__Document__.
-------
I happen to read this post about trying to get the formula of $\sum_{n=1}^N n^m$ for Perron's formula. The general Perron's formula is
$$\sum'_{n\le x} a(n)=\frac{1}{2\pi i}\int_{\text{Re }s=c}f(s)x^s s^{-1}ds$$
where the prime on the summation indicates that the last term of the sum must be multiplied by 1/2 when x is an integer.
I made the following "ill proof" and want to know where I get it wrong:
Now let $x=N+\epsilon$ for $0<\epsilon <1$, then we can ignore the prime on the summation and write
$$\sum_{n\le N} a(n)=\frac{1}{2\pi i}\int_{\text{Re }s=c}f(s)(N+\epsilon)^s s^{-1}ds$$
Let $a(n)=n^m$, then $f(s)=\zeta(s-m)$. Now the formula above says
$$\sum_{n\le N} n^m=\frac{1}{2\pi i}\int_{\text{Re }s=c}\zeta(s-m)(N+\epsilon)^s s^{-1}ds$$
for $c>m+1$. Shifting the line of integration from $s>m+1$ to $s=1$, the only pole encountered is $s=m+1$ and the residue theorem gives us
$$\sum_{n\le N} n^m=\frac{(N+\epsilon)^{m+1}}{m+1}+\frac{1}{2\pi i}\int_{\text{Re }s=1}\zeta(s-m)(N+\epsilon)^s s^{-1}ds$$
The second term is $O(N)$ as $N$ goes to infinity because $\zeta$ is uniformly bounded in a vertical strip near $1-m$. So for high degree (>=2) terms, the coefficients of the binomial expansion of $\frac{(N+\epsilon)^{m+1}}{m+1}$ shall agree with the expression of $\sum_{n\le N} n^m$, in polynomial of $N$.
Now it turns out this is not true, because the coefficients are dependent on the choice of $\epsilon$.
Where is my mistake?
Thanks!
-------
__What you need to do__.
1) Answer these about the post on Perron's formula:
(a) What does the prime on the summation indicate?
(b) What is f(s) when a(n) = n^m?
(c) Which pole is encountered when the line of integration is shifted to s = 1?
2) In the listing, swap "Selection" for "Zoom" from the line with "You are a computer-use agent." up to and including the last line of the listing, and write those lines out again with everything else unchanged. Leave the pictures out.

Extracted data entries
-------
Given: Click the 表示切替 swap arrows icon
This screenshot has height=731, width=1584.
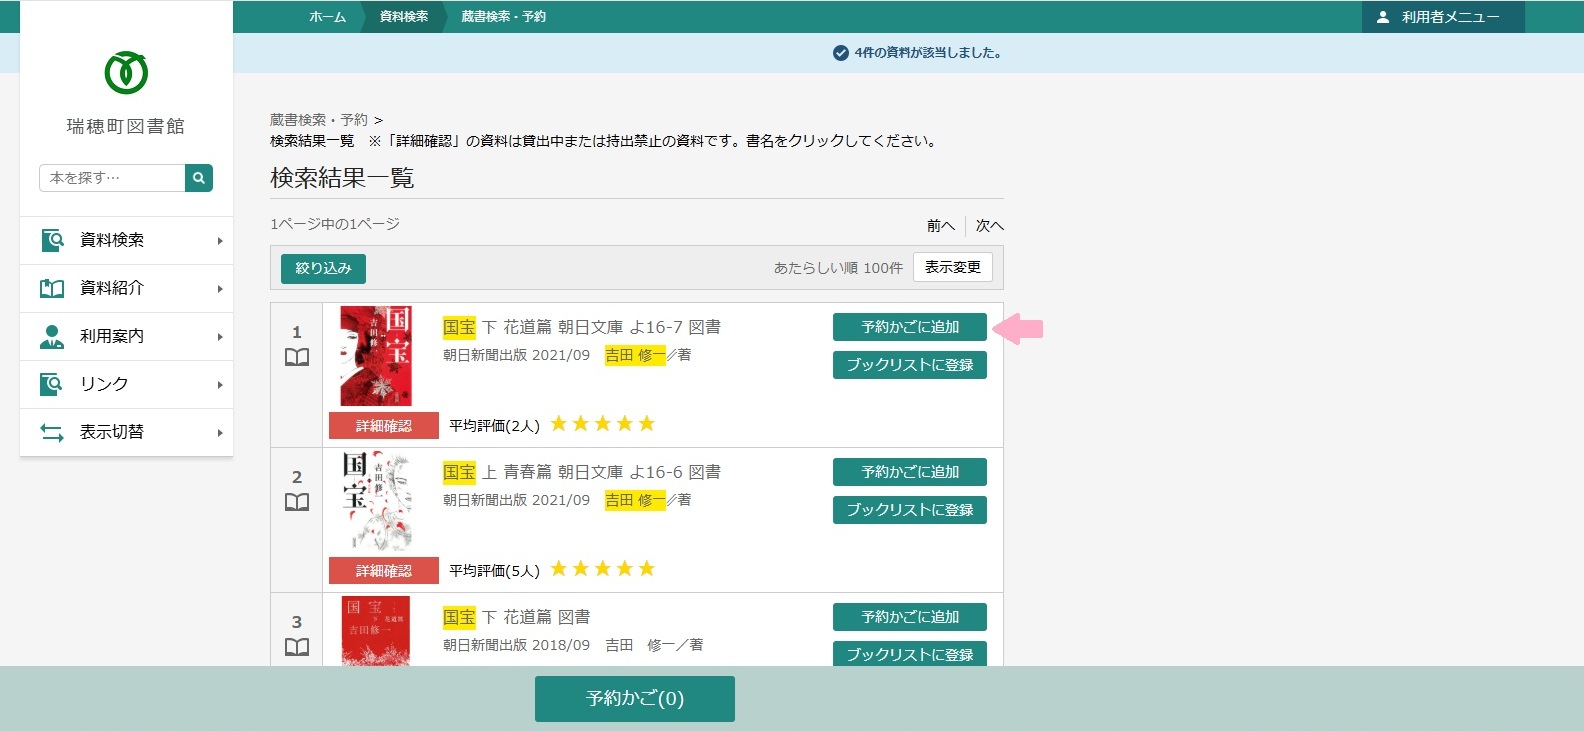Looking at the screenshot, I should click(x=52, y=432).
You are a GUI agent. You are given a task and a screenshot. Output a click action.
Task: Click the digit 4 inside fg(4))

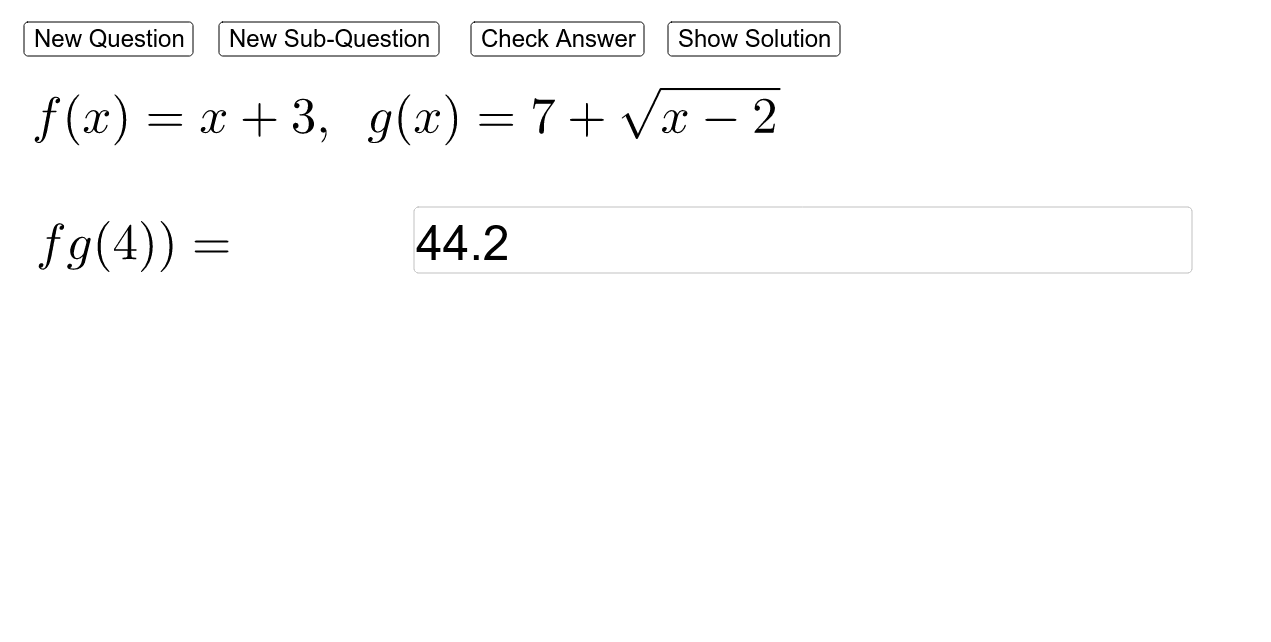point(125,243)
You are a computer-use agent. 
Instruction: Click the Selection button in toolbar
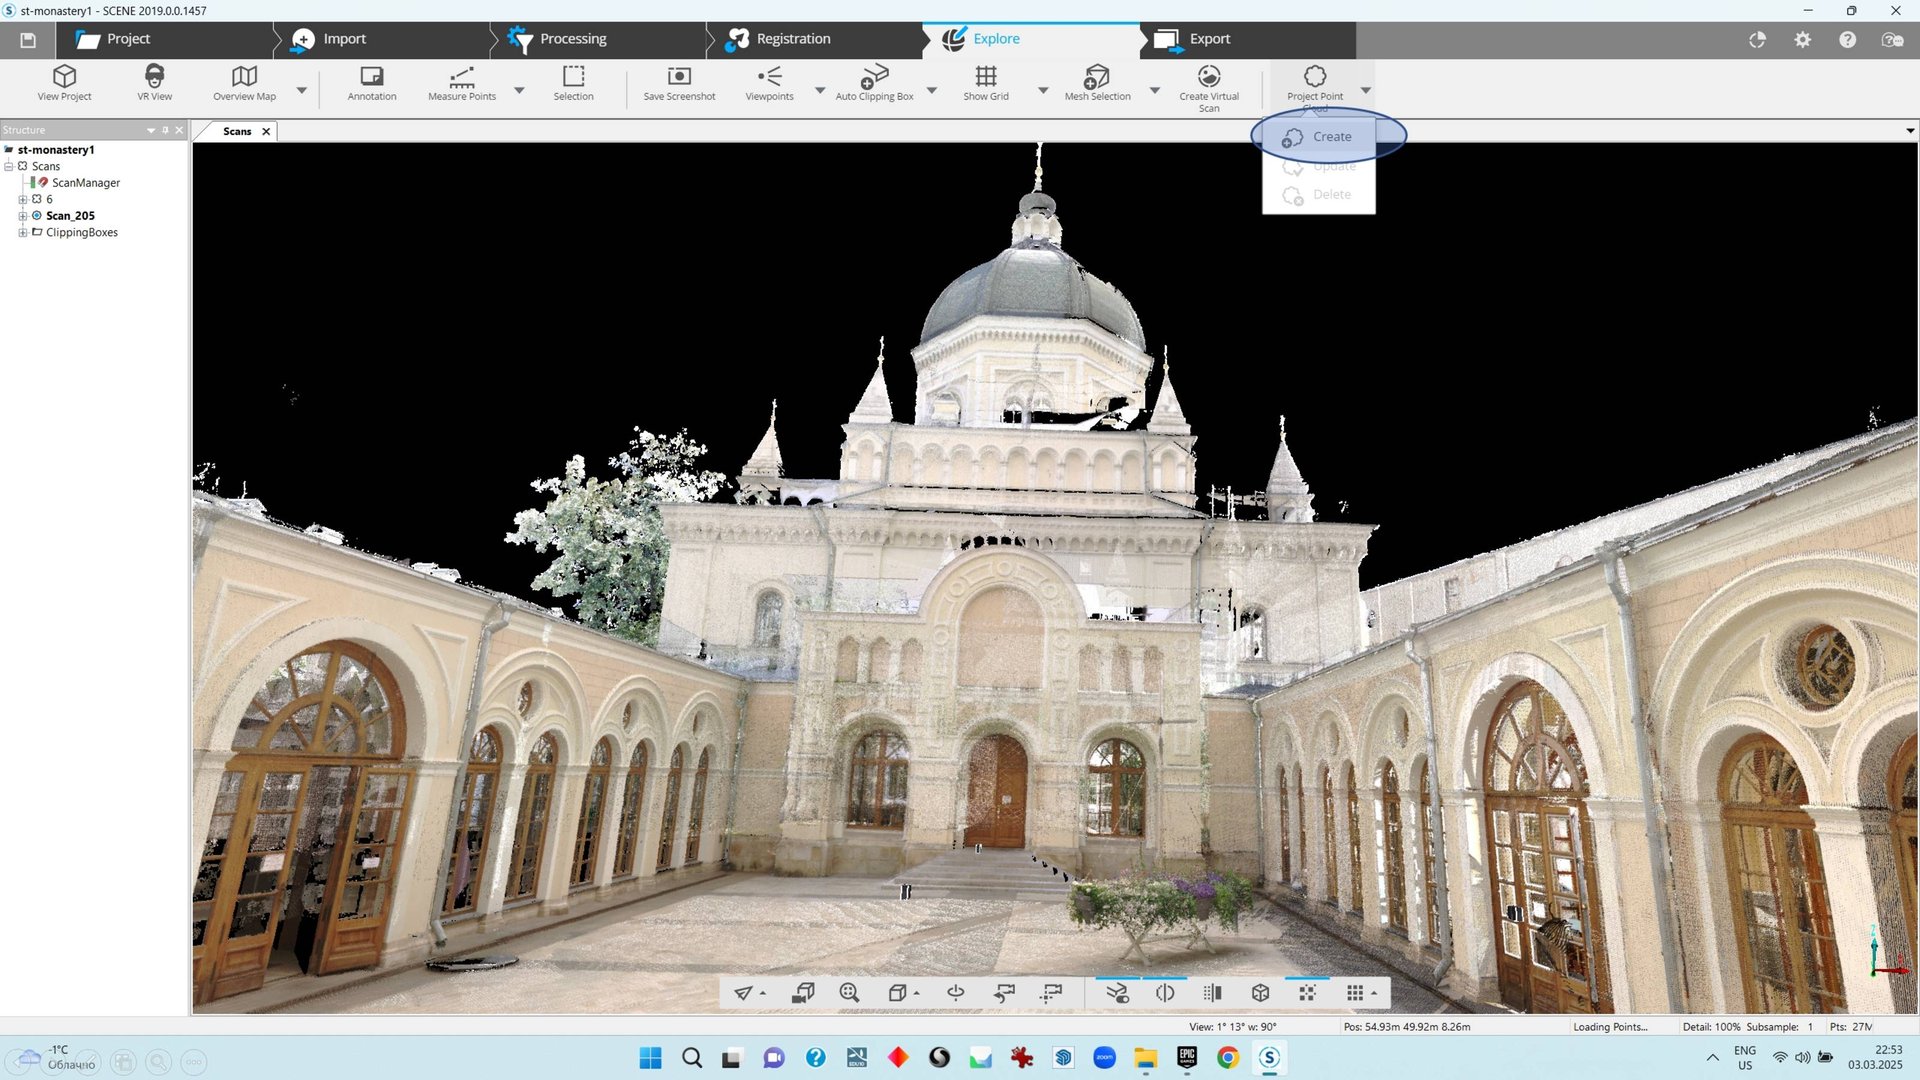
-------
__Set of answers__.
1)
(a) The last term of the sum must be multiplied by 1/2 when x is an integer.
(b) f(s) = ζ(s−m).
(c) The pole at s = m+1.

2)
You are a computer-use agent. 
Instruction: Click the Zoom button in toolbar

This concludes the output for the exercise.